12 One simple reason why Fitts' law experimenters are in fact likely to go for about optimal ranges of S—even without conscious awareness of that variable—is that for any task a non-optimal scale level will induce an easily detectable effect of discomfort and fatigue.
13 In the search for the best possible description our default technique here is nonlinear regression, a robust technique that obviously accommodates the special case of linearity. Most of the best fits to be reported below were obtained from the online site http://www.xuru.org/rt/NLR.asp, which evaluates more than 100 mathematically “interesting” functions and ranks them according to goodness of fit.
14 Fitts duly reported the 16 corresponding values of error rate. That other dependent variable, although reasonably low on average (1.8%), correlates with T (r = .82), casting a doubt on the validity of T (Crossman, Citation1956; Soukoreff & MacKenzie, Citation2004). However, to take error rates into account—e.g., by trying to adjust the T—would take us too far off the focus of this paper and so we will leave them aside, as Fitts (Citation1954) did himself.
15 Taking into account the minute (roughly linear) effect of S on both the scaling coefficient a and the exponent b of the power function of Equation 5, a rather complicated two-DoF model obtains: log T = log (0.15 + 0.0014 S) + (0.4217 ‒0.0027 S) log F, and the improvement of the fit is quite negligible, the r² progressing only from .988 to .992.
16 One of the most influential Fitts' law studies in the HCI domain is MacKenzie (Citation1991). In his Exp. 1 the author ran a comparative experimental evaluation of three popular input devices (the mouse, the digitizing tablet, and the trackball) for two aimed-movement tasks (pointing vs. dragging). Fortunately, for one of his six conditions (mouse pointing), MacKenzie reported his data in detailed tabular form (Table 9, p. 87), making it possible to visualize the influence of scale on performance by plotting mean T as a function of S, with F (or the ID) as a parameter, as in Figures 4, 7, and 11 above. As could be expected, the pattern is nicely U-shaped with quite some converging evidence that the optimum was located at about 10 cm—a fact of potential relevance in the context under consideration. The effect of scale was small in size and there was no F * S interaction, and so the outcome was essentially the same as that obtained by Fitts in his tapping experiment. Unfortunately, the author did not inquire into the possibility of comparing his three input devices in terms of the performance vs. scale function, and for lack of the appropriate numerical tables there is no way to check.

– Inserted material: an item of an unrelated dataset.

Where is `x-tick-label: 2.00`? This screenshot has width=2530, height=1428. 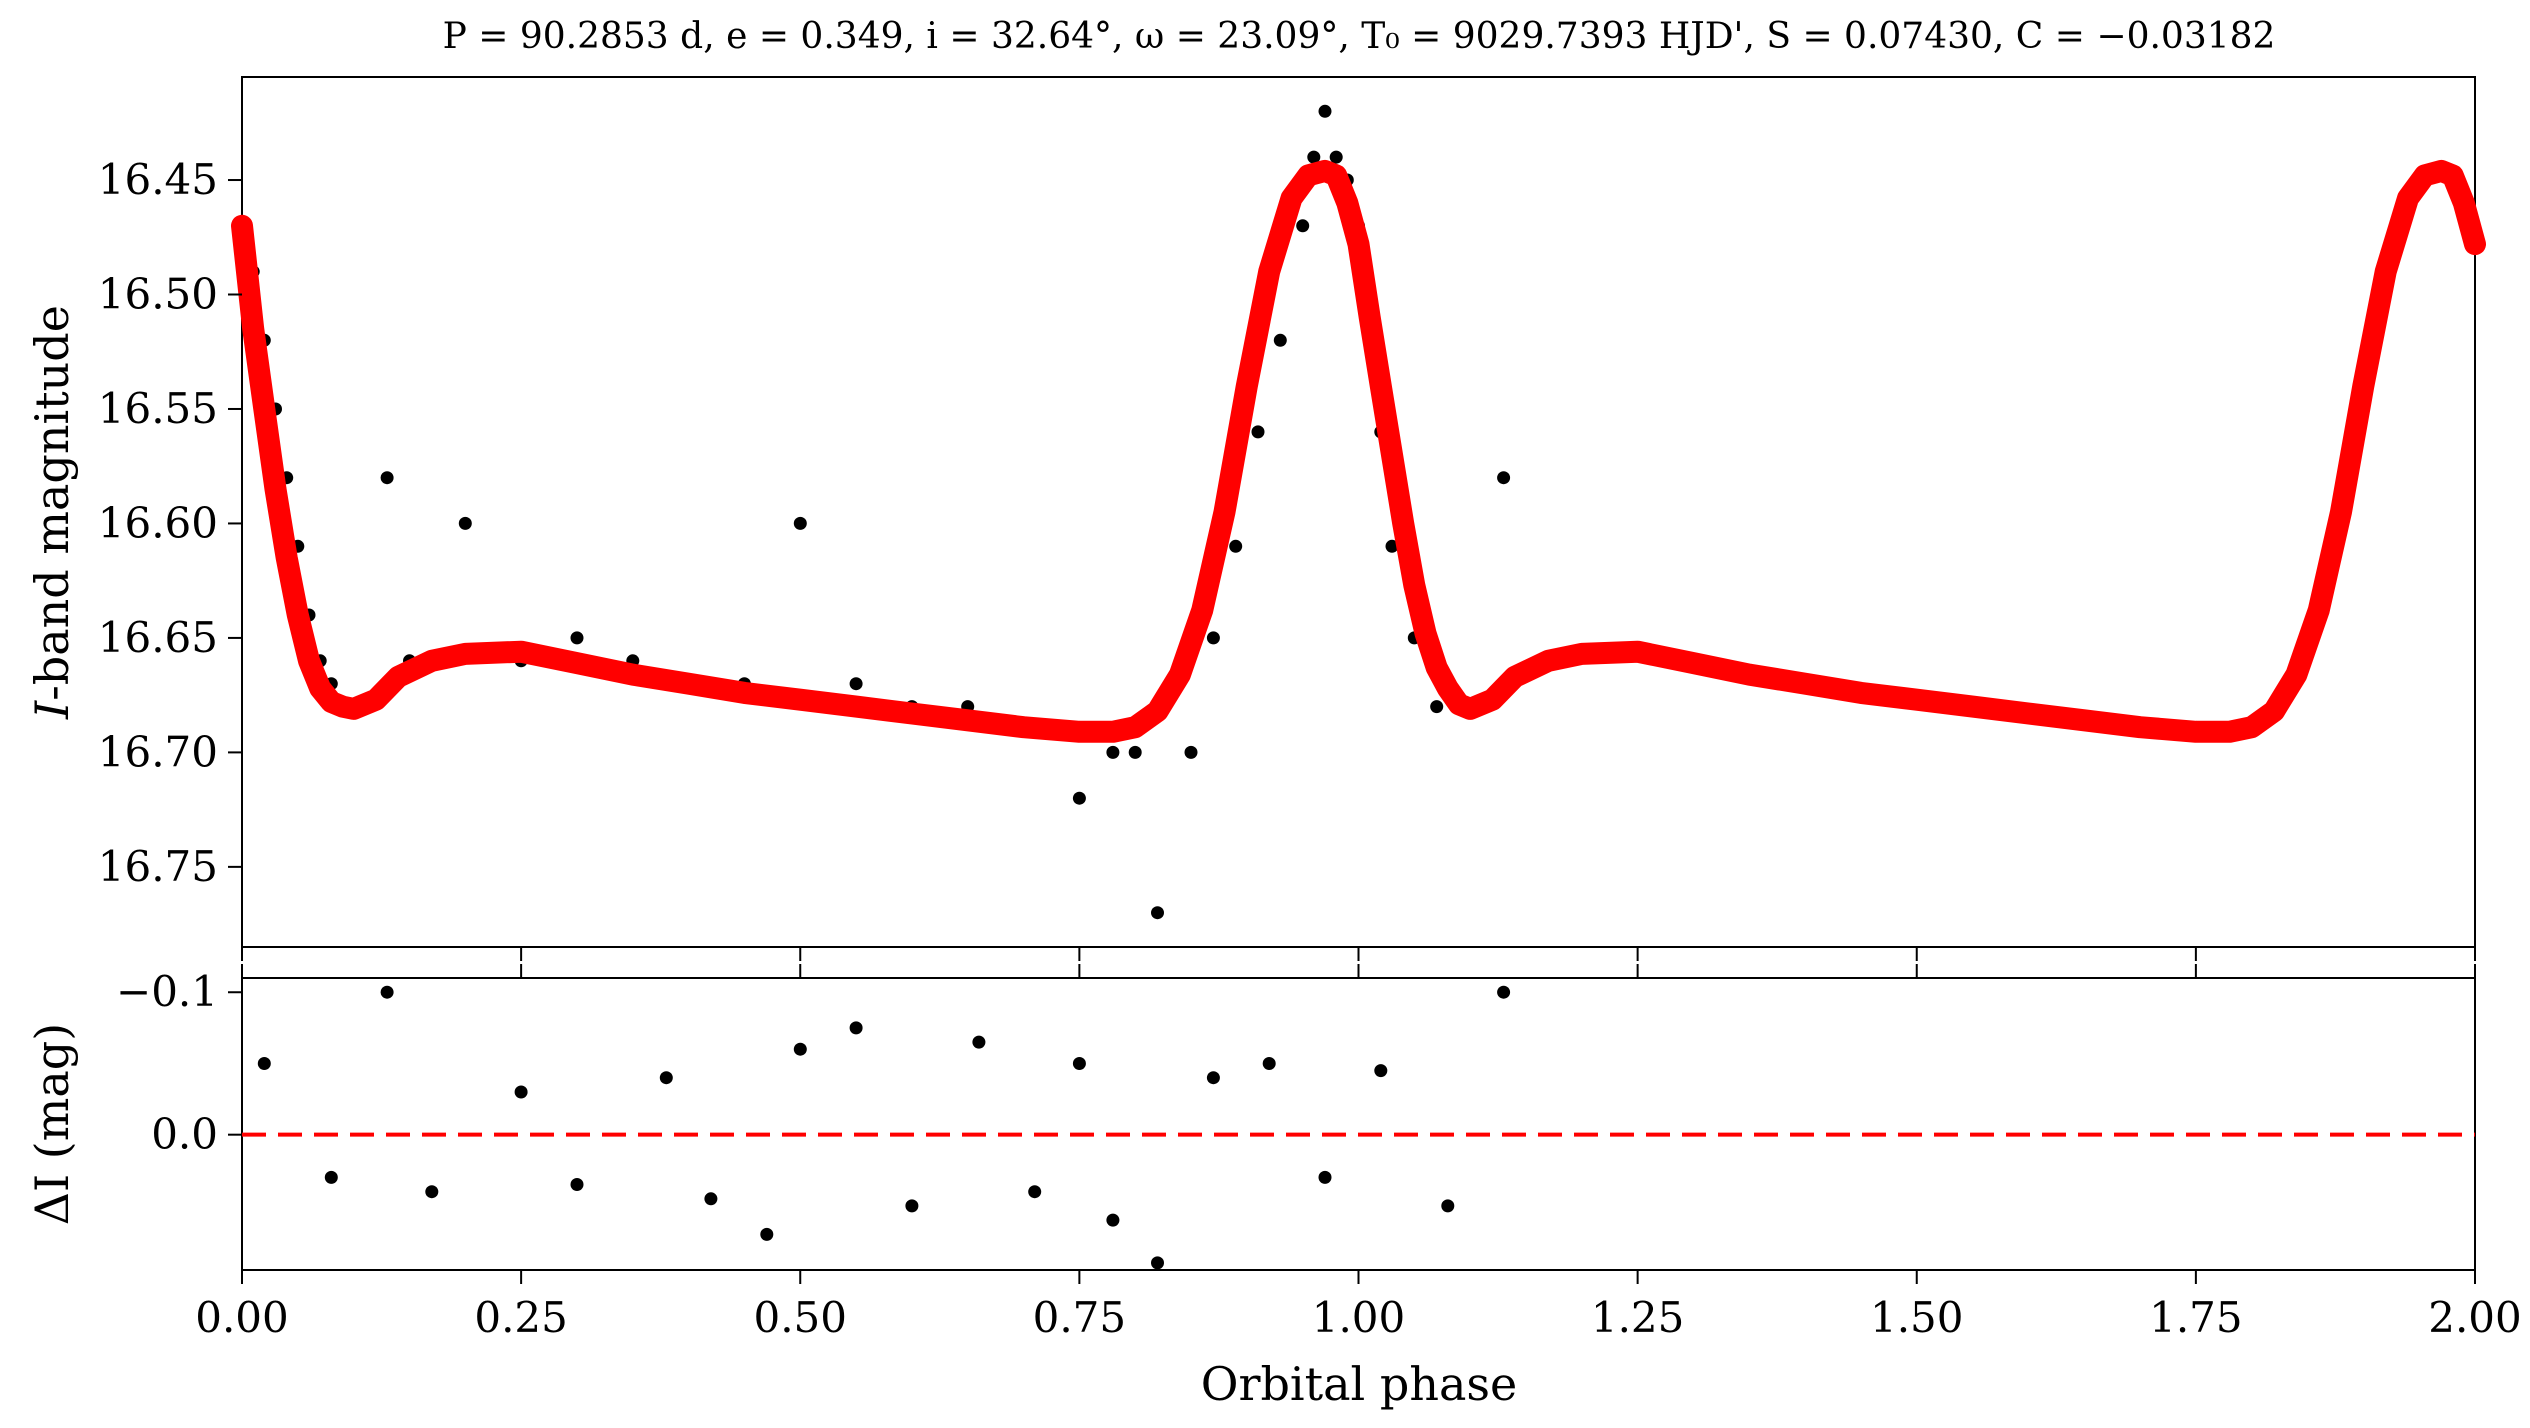
x-tick-label: 2.00 is located at coordinates (2475, 1318).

17 Taking the viewpoint of practitioners of Fitts' law in HCI and holding tight to the one-DoF polar understanding of the Fitts paradigm, Soukoreff and MacKenzie (Citation2004, p. 768) have proposed a conventional criterion, justified by past experience, for deciding whether or not an experiment has corroborated Fitts' law. A normal fit, they suggested, is one with typically r ≥ .9, meaning r² = .81. Using this criterion all three experiments of Fitts (Citation1954) are corroborations of Fitts' law (see Figure 1).
18 Revisiting the data of Abrams, Meyer, and Kornblum (Citation1989), Guiard (in preparation) has found that the coefficient of variation of the saccade to visual targets ranges from about 10% up to about 25%. These values should be compared for example with the 0%–12% range found by Guiard et al. (Citation2011) in a hand-movement experiment especially designed to encourage their participants to explore their full spectrum of speed/accuracy strategies.